Specifically, the ’90s.
So this won’t really be about Blyleven. I hope it won’t be about steroids.
The time when every city with a baseball team felt compelled to build those hitter-friendly bandbox stadiums at taxpayers’ expense -- and why not, given how astronomically awesome the American economy was then?
Yep, he brings up steroids. Next is hacky criticism of Albert Belle and Barry Bonds that every other sportswriter has made.
And, of course, Brady Anderson -- the light-hitting, light-footed shortstop who somehow hit 50 home runs one year, never to come close to that number again.
Anderson was a centerfielder, but whatever. Then he makes fun of Sammy Sosa’s accent, linking him (incorrectly) with the ‘baseball’s been berry berry good to me’ line. Which was Saturday Night Live in the 70s, when Sammy was still a kid in San Pedro de Macoris. Then there’s this.
Yeah, baseball. And your prescribing doctor. And the myopic largesse of the flabby-hearted American taxpayer, deluded into equating the success of a professional sports concern with some vicarious accomplishment of his own.
Baseball+prescribing doctor+fat American taxpayers=what the fuck are you talking about? He then notes that the Hall of Fame inducted Blyleven and Roberto Alomar this year.
Strong choices, both.
Wait, didn’t you imply at the start that Blyleven’s selection was somehow wrong?
Never mind that when these guys were playing, they were built like Superstar Billy Graham at the height of his ’roid-driven performance.
I promise you that string of words appeared in his column. I wish there was a link (as opposed to Folio’s publisher, editor, writers, readers, advertisers, etc.). As far as I know Billy Graham was a non-juicing, non-baseball-playing evangelist.
But we pretended not to notice, because we wanted our heroes, our subjects of masturbatory fantasies.
Again, an actual string of words from A.G. I can’t really call it a sentence. Also, eww.
I remember it like it was yesterday, mostly because, when it was happening, I was an obese social isolate with little to do besides upsize combo meals and peruse prime time professional sports.
Now his simmering rage is starting to make sense. Which makes me wonder, why did Folio give a platform to write about sports to this bitter idiot? This is followed by a tedious rant aimed at Mark McGwire.
HA! Heard of GTMO buddy.
I’m going to assume he’s referring to Guantanamo Bay.
There is no presumption of innocence outside of a sixth-grade social studies text, not in this America,
as opposed to the alternative universe America in which A.G. is clever, articulate, slim and banging a different hottie each night.
where schools churn out semi-literate sociopaths who are ready-made customers of the prison-industrial complex, where they become made men, learning the lessons their gutless fathers couldn’t stick around to teach them.
My head is spinning (figuratively).
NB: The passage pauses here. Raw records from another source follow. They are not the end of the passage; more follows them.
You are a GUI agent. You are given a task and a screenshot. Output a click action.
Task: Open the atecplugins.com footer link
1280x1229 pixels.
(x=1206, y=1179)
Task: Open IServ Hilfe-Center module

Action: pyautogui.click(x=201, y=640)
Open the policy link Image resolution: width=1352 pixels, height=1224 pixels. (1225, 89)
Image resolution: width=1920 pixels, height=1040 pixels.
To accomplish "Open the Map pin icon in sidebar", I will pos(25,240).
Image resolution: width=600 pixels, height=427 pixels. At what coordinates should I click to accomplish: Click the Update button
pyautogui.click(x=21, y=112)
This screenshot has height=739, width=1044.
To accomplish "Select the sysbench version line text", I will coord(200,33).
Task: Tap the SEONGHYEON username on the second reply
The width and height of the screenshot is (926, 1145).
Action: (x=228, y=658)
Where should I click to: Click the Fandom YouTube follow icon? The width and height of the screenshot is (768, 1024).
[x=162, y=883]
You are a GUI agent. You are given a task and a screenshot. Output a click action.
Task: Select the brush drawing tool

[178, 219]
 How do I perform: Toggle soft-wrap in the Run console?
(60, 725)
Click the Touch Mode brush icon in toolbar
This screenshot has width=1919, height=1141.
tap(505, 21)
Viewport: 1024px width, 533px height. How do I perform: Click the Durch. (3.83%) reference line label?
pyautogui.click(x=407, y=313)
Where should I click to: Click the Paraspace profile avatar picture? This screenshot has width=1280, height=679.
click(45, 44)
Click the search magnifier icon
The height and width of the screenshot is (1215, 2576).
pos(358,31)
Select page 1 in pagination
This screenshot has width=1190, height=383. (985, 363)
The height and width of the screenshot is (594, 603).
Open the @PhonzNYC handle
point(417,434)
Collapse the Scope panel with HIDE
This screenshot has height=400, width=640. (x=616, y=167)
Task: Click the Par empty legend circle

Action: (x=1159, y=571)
Given the differences among the races in out-of-wedlock birth rates and incarceration, this sounds racist.
But fear not, all is not lost.
Don’t use the same word twice in a seven-word sentence, unless you’re poetic. And you’re not.
The owners got the ball parks. The juice boys got paid. Why keep them out of the HOF now?
Jesus. Are you now, at the end of your rambling, incoherent screed that suggested steroid users are cheaters who should be shunned from the Hall of Fame, saying go ahead and admit all of them? Stop writing.